Directions: The material below contains a line with "The height and" and a line with "You are a computer-use agent.". Copy exactly those two lines and all lines between them.

Records supplied:

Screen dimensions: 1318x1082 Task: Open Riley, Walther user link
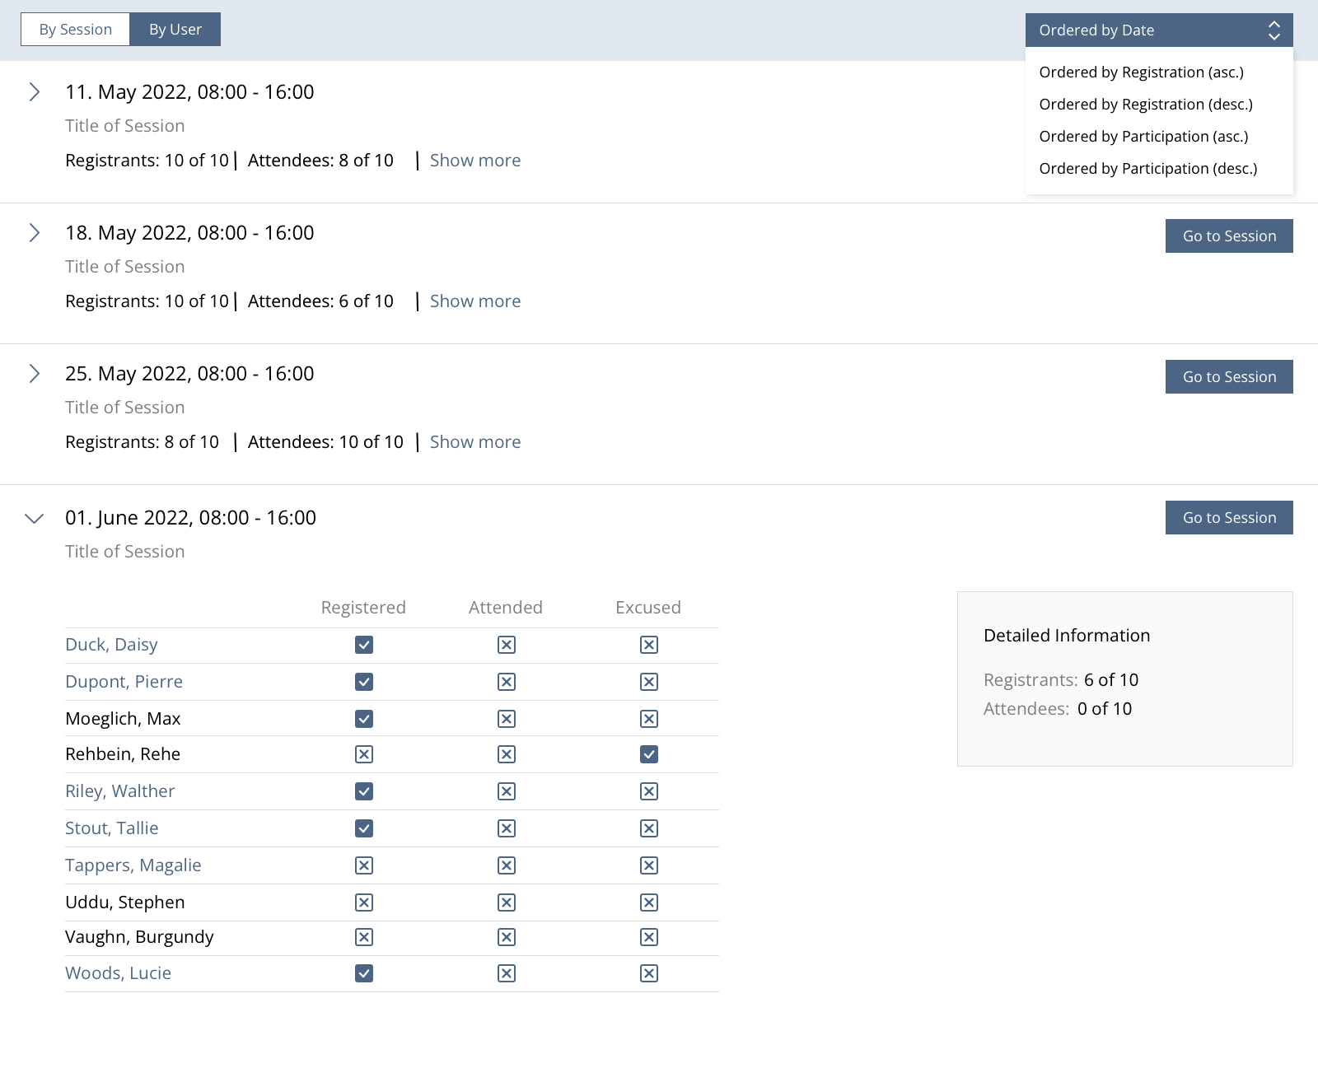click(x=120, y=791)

---

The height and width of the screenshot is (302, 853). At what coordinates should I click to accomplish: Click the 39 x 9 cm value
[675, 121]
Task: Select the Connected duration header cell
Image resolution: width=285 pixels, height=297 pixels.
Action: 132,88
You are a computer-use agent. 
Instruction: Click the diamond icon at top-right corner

Task result:
The height and width of the screenshot is (302, 853). At what coordinates should I click to accomplish: Click the 39 x 9 cm value
[675, 121]
Task: Select the Connected duration header cell
Image resolution: width=285 pixels, height=297 pixels.
Action: 132,88
You are a computer-use agent. 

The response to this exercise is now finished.